• Try it: Your output should be the exact lines from the start of the data through the line containing "Given: Click the white", with no pictures.

Stored data:
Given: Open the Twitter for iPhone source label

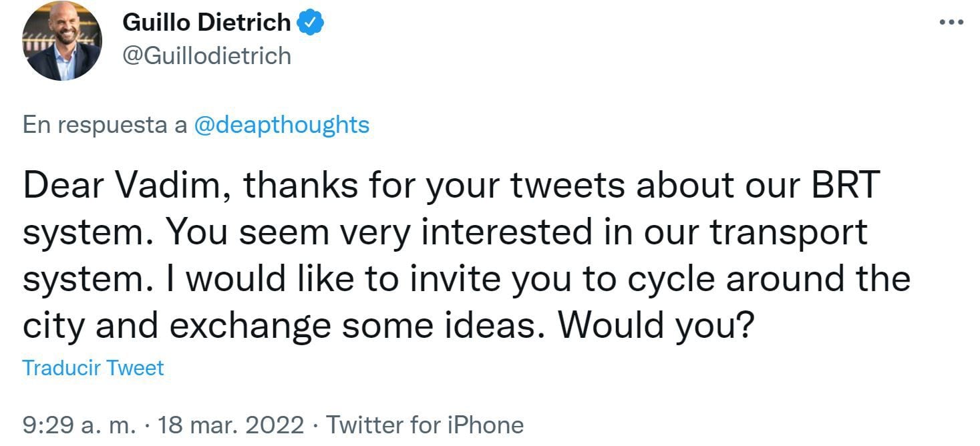Looking at the screenshot, I should [x=425, y=425].
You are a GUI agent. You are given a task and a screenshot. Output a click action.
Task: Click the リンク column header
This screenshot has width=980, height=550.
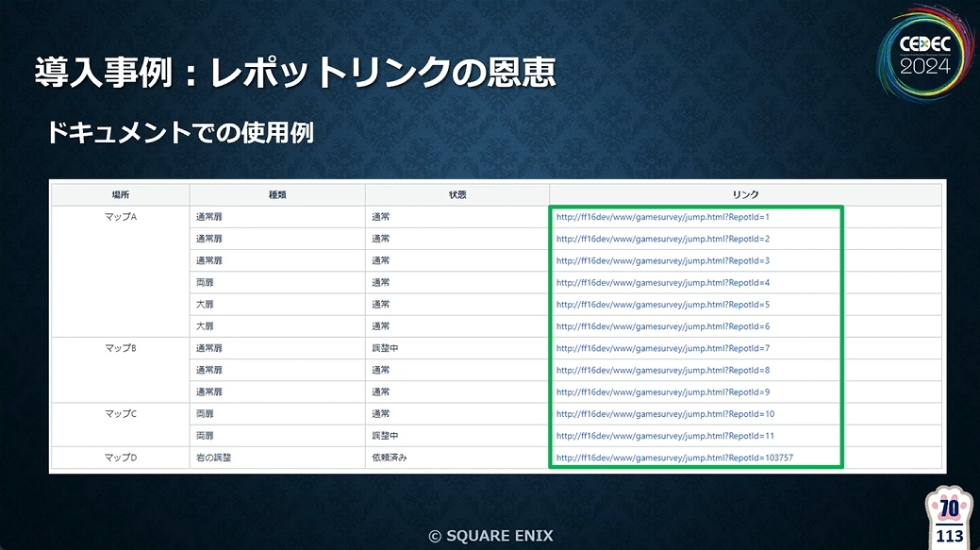click(746, 195)
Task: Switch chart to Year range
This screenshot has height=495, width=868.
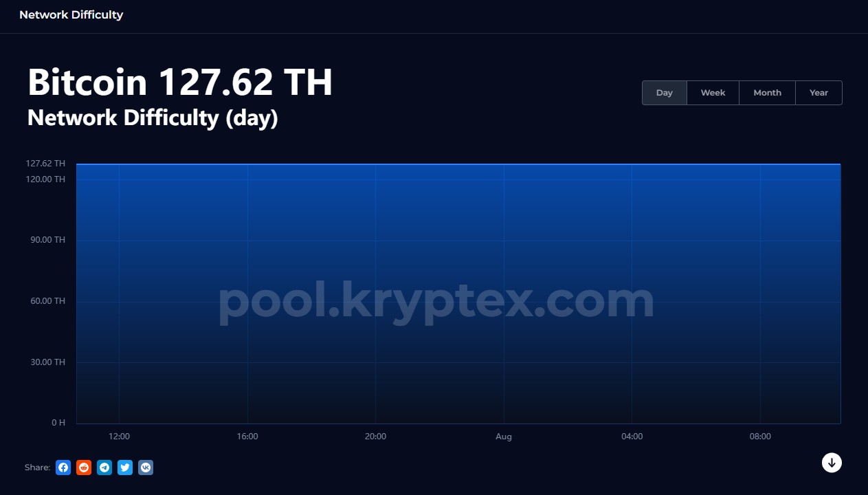Action: [819, 93]
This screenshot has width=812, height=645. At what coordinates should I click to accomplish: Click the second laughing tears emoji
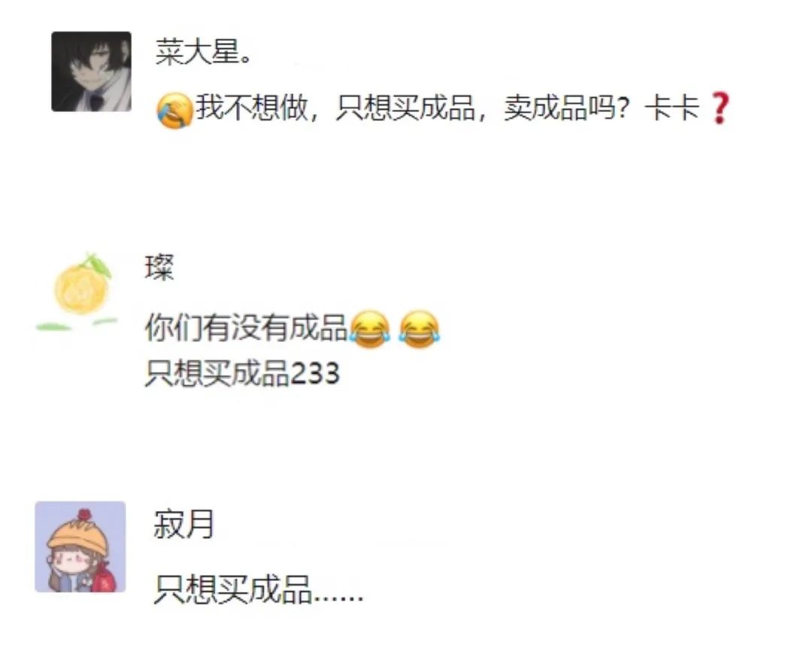click(420, 329)
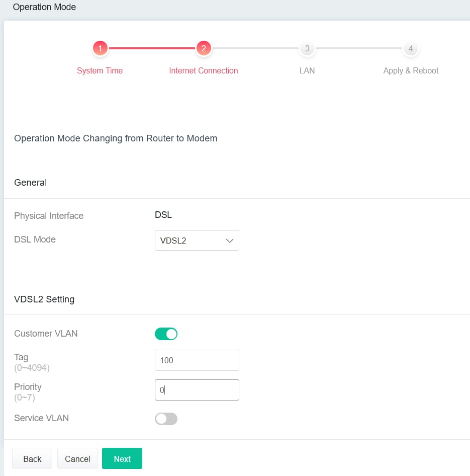Click the Operation Mode page title
Viewport: 470px width, 476px height.
44,7
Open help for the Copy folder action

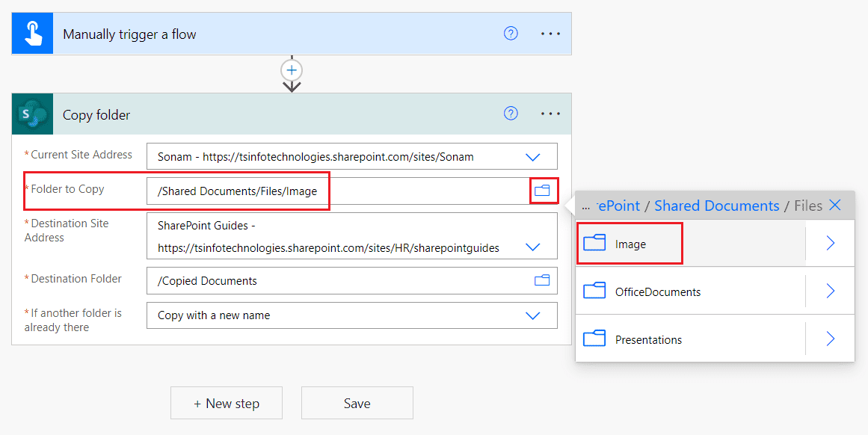click(511, 113)
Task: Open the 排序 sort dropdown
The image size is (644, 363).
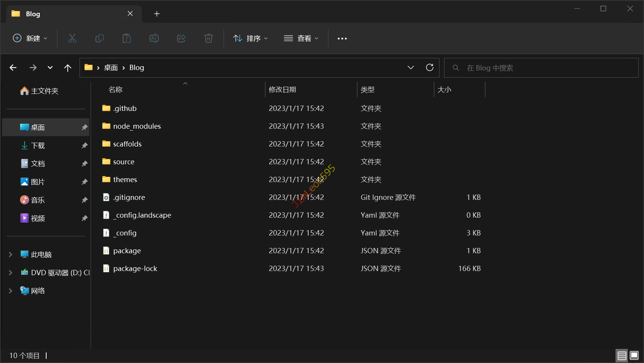Action: coord(250,38)
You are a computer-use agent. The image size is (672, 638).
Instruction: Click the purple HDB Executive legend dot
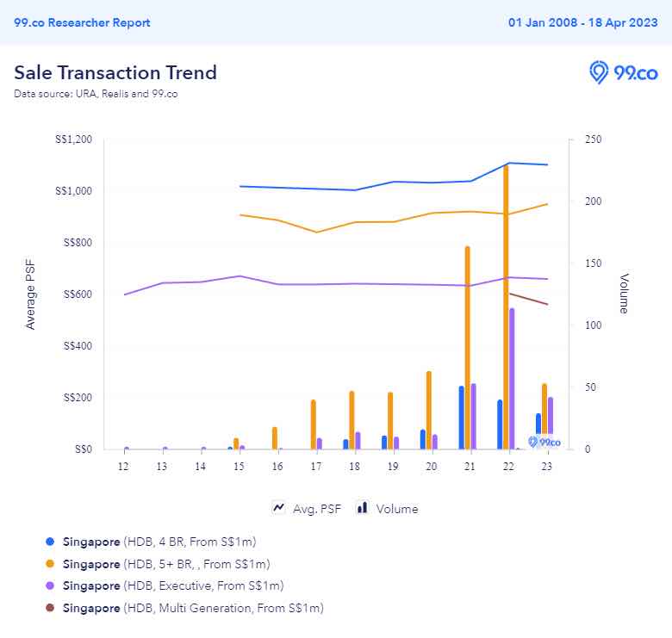(x=49, y=586)
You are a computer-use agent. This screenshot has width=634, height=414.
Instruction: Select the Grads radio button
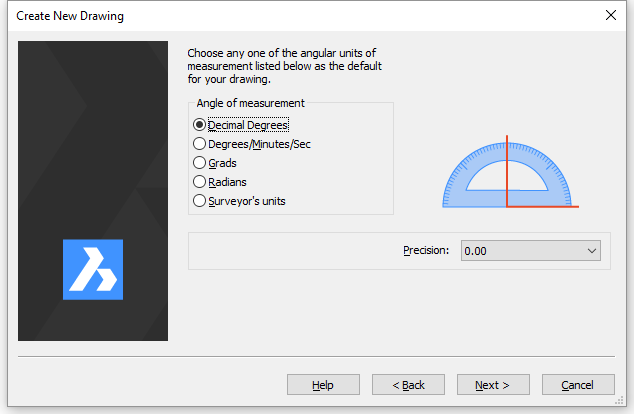pyautogui.click(x=215, y=163)
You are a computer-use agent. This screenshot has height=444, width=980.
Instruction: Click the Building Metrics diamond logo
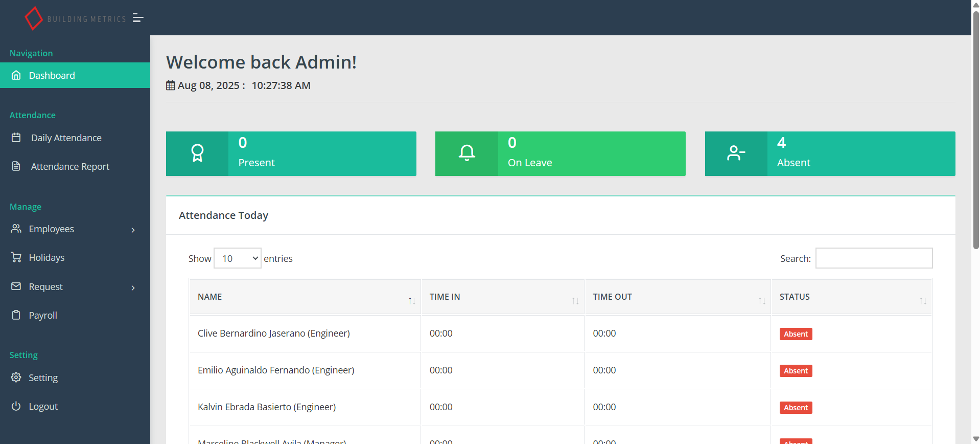point(34,18)
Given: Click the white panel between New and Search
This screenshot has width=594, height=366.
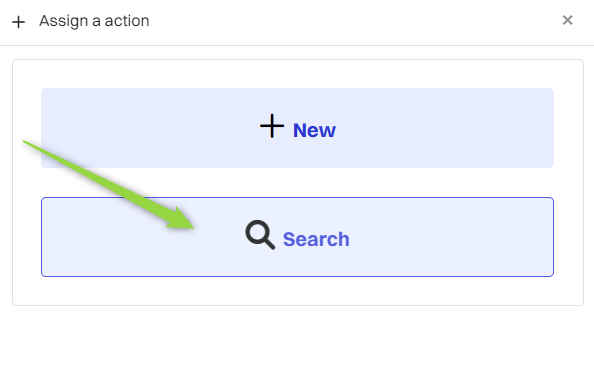Looking at the screenshot, I should pos(297,182).
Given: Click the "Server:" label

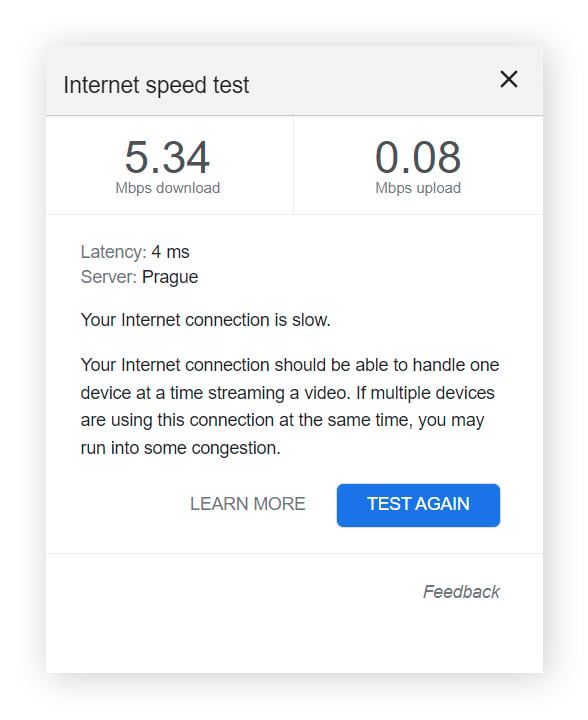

• Worked solution:
Given: Open the Twitter for iPhone source label

Looking at the screenshot, I should [x=425, y=425].
You are a GUI agent. You are given a task and a screenshot. Output a click action.
Task: Click the リンク column header
This screenshot has width=980, height=550.
click(746, 195)
Task: Switch chart to Year range
This screenshot has height=495, width=868.
Action: [819, 93]
This screenshot has width=812, height=645. At what coordinates should I click to accomplish: Click the second laughing tears emoji
click(420, 329)
Click the Operation Mode page title
Viewport: 470px width, 476px height.
44,7
Open help for the Copy folder action

click(511, 113)
Task: Open the 排序 sort dropdown
The image size is (644, 363).
Action: coord(250,38)
You are a computer-use agent. The image size is (672, 638).
Instruction: Click the purple HDB Executive legend dot
(x=49, y=586)
You are a computer-use agent. This screenshot has width=634, height=414.
Instruction: Select the Grads radio button
pyautogui.click(x=215, y=163)
You are a computer-use agent. This screenshot has height=444, width=980.
Instruction: Click the Building Metrics diamond logo
point(34,18)
Given: Click the white panel between New and Search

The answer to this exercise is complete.